THE EXERCISE.
Copy out the part of the listing that opens with the line containing "Viewport: 1456px width, 832px" and closes with the line containing "pos(412,789)", including both of those lines. Leave the pictures out of your answer.
+++ RECORD LIST +++
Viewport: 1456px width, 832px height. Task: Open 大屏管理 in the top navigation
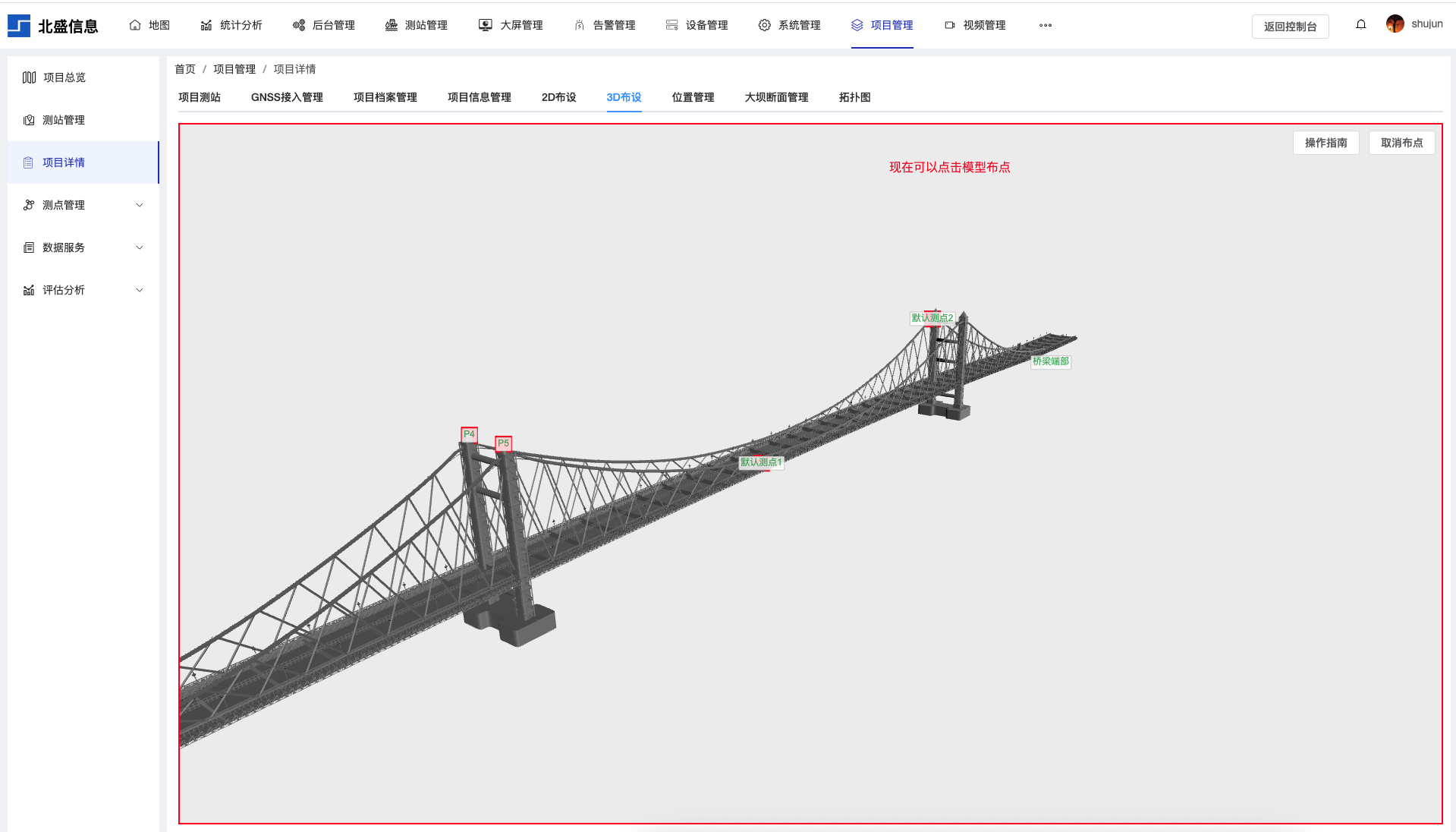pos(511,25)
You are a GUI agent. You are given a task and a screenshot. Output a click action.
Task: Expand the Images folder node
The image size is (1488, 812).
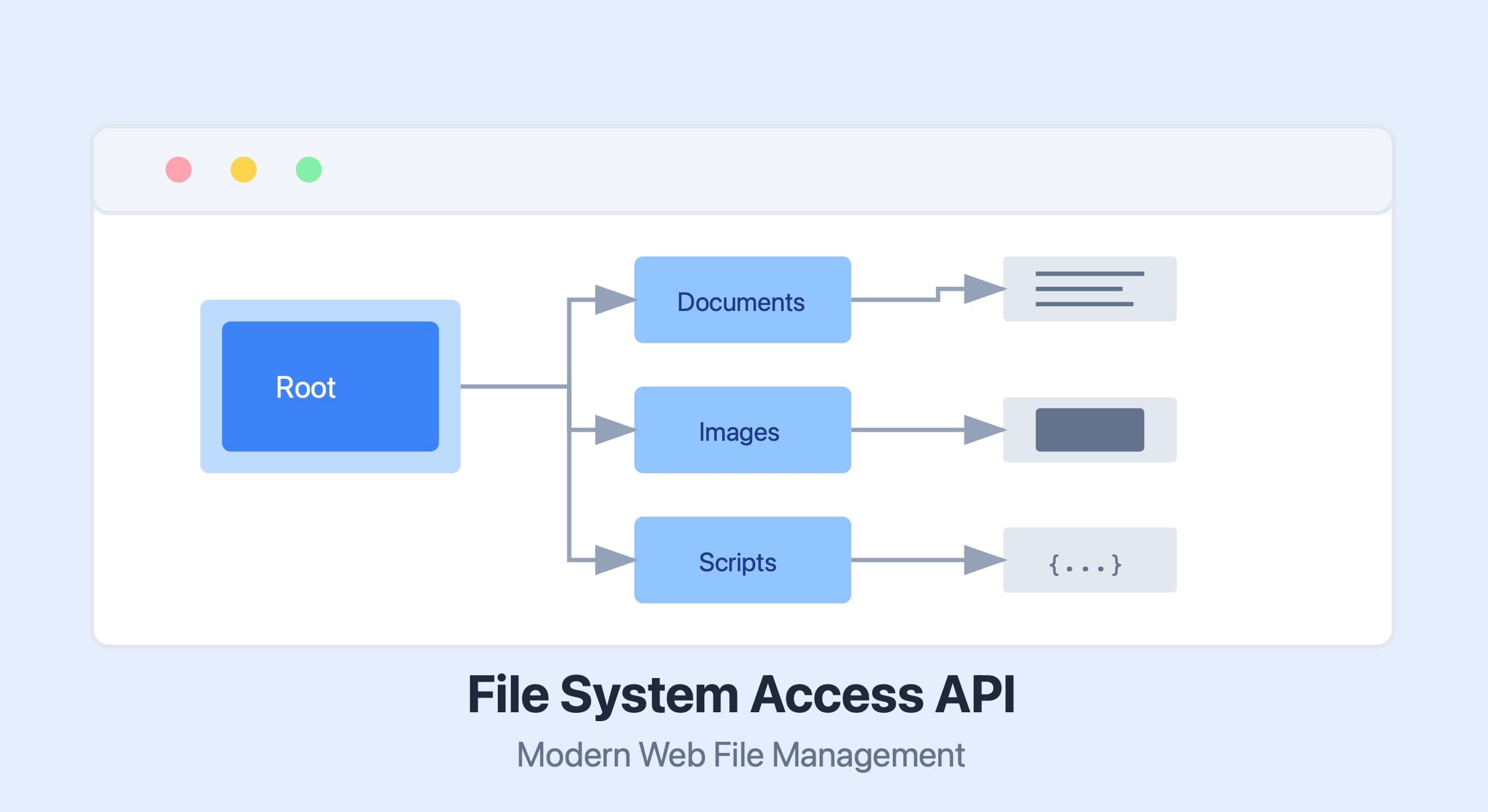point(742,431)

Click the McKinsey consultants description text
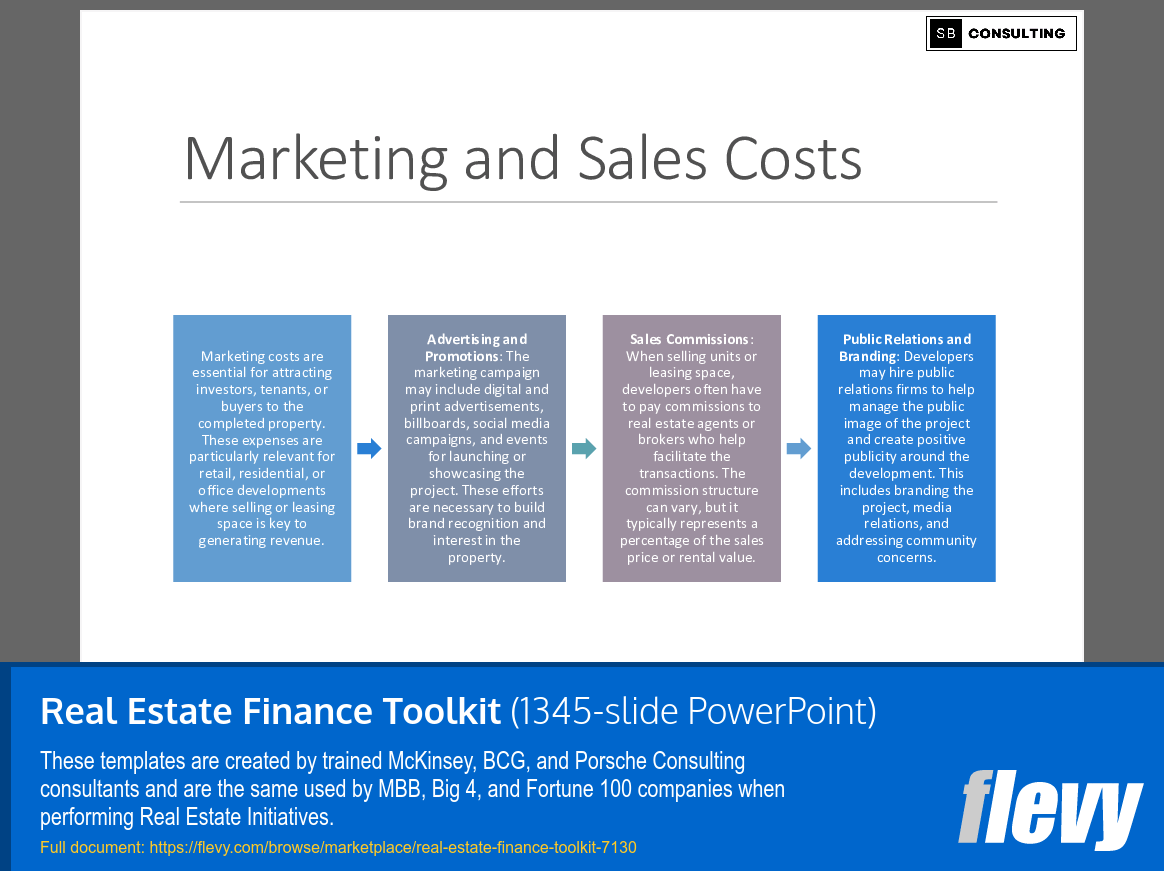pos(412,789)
+++
+++ RECORD LIST +++
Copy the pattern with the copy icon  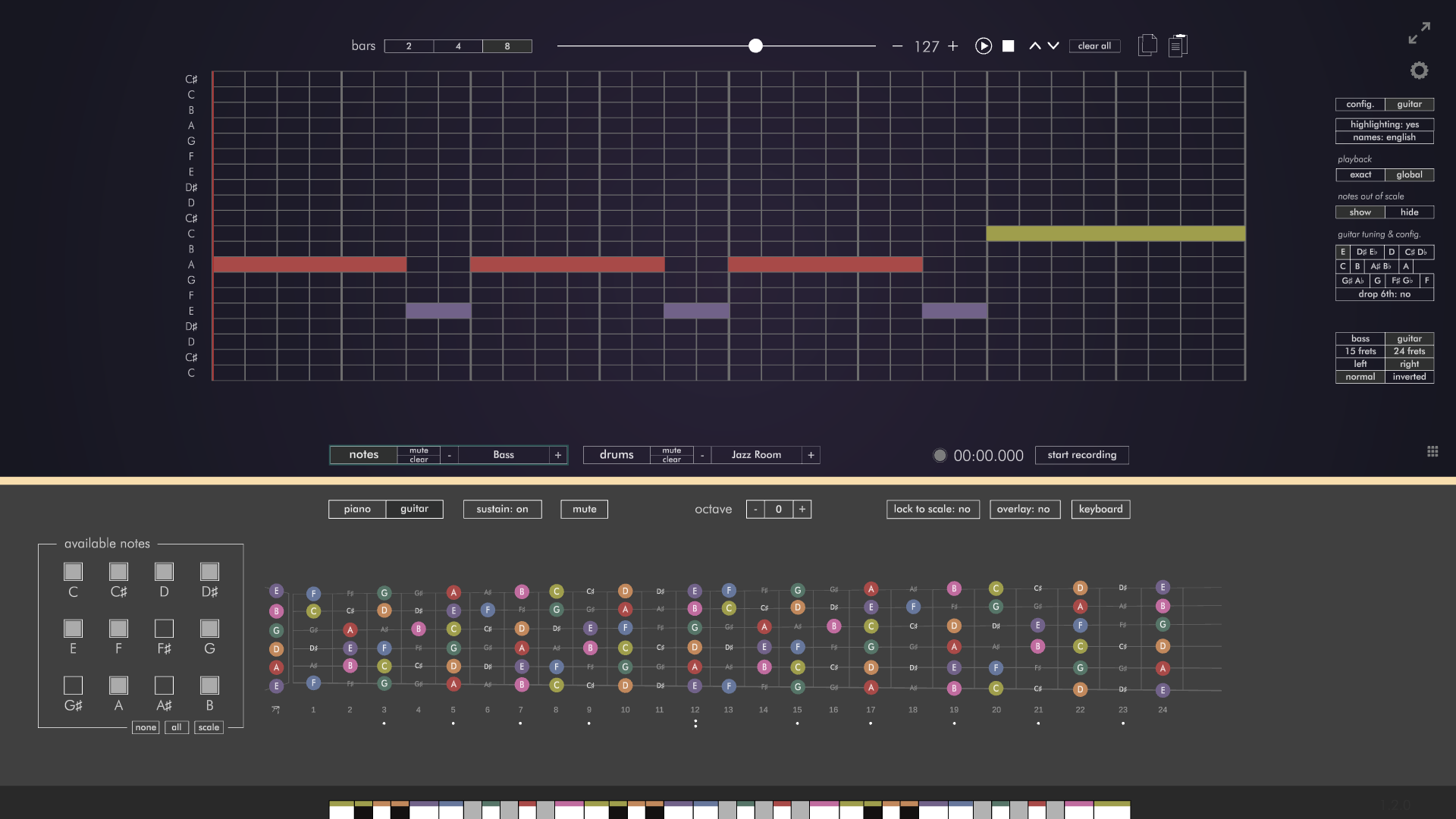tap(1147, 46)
+++
+++ RECORD LIST +++
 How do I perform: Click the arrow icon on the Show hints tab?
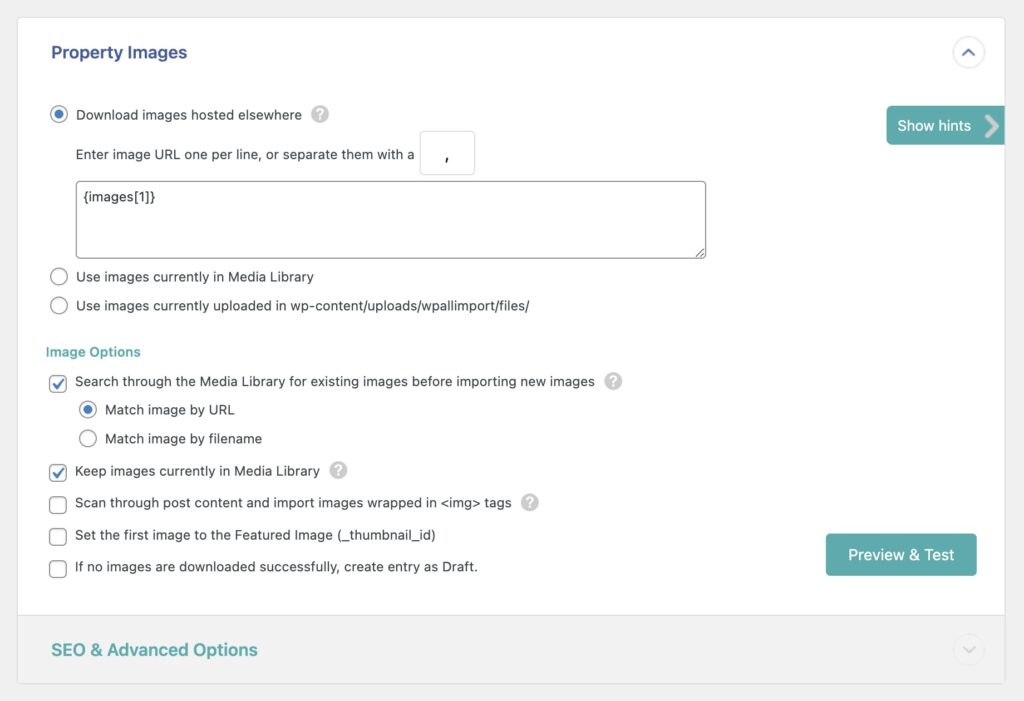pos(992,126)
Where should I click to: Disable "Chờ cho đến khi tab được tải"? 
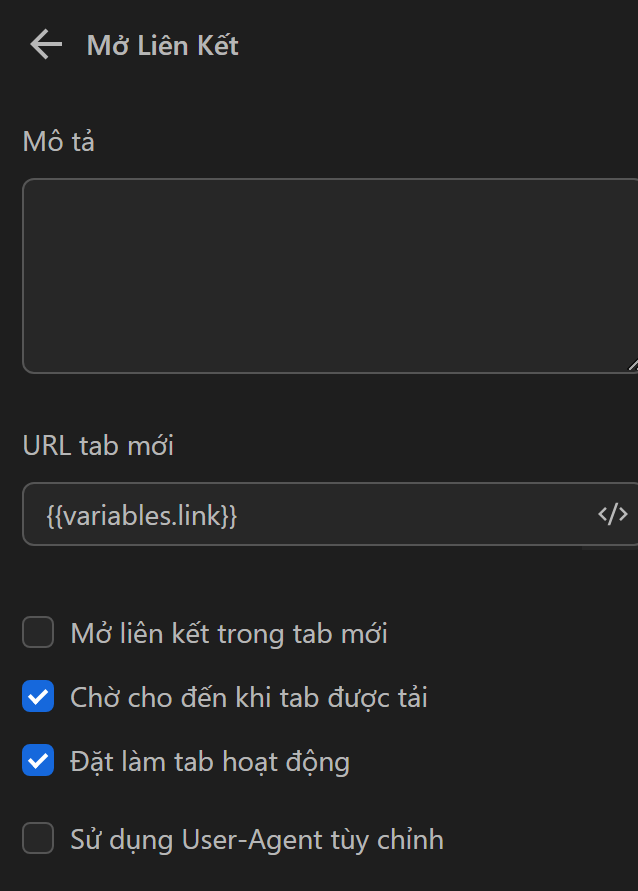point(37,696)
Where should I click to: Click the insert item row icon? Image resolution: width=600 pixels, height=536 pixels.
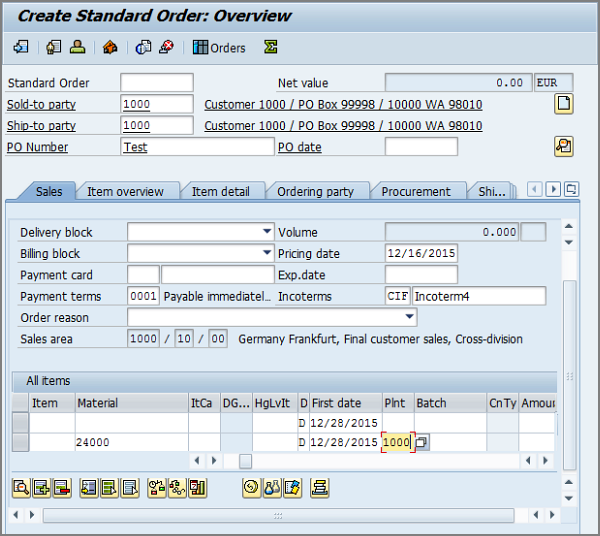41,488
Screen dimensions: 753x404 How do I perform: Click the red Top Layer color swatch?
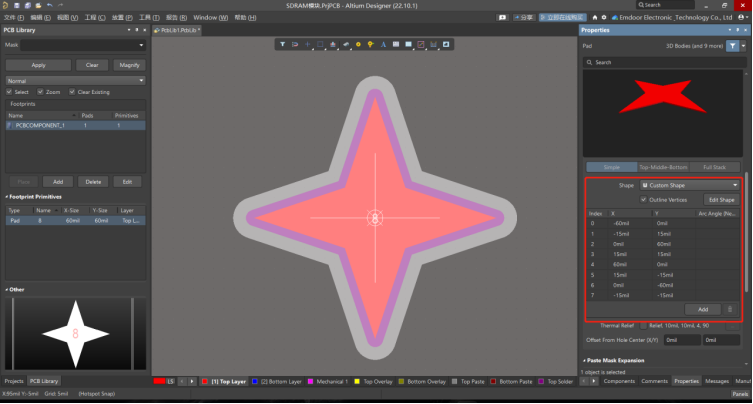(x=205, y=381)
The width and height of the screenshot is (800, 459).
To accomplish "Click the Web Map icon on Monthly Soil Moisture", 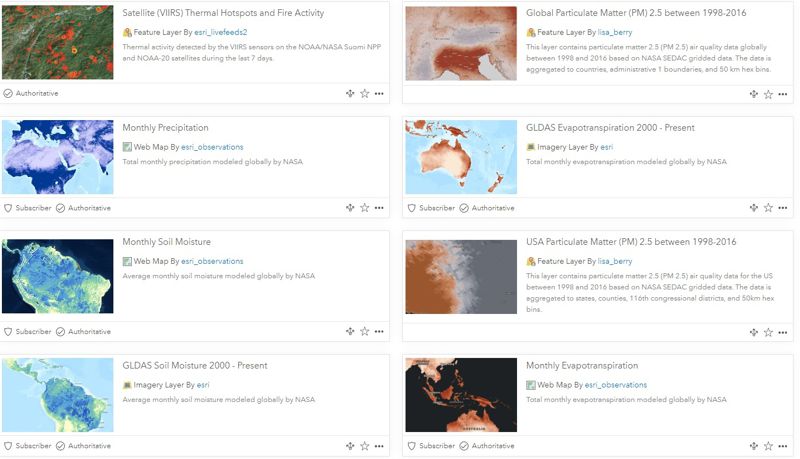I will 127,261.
+++
WORKED ANSWER.
Viewport: 1456px width, 832px height. Task: Open 大屏管理 in the top navigation
pos(511,25)
You are a GUI agent. You are given a task and a screenshot. Output a click action.
Task: Expand the Images folder node
The image size is (1488, 812).
point(742,431)

Click the McKinsey consultants description text
pos(412,789)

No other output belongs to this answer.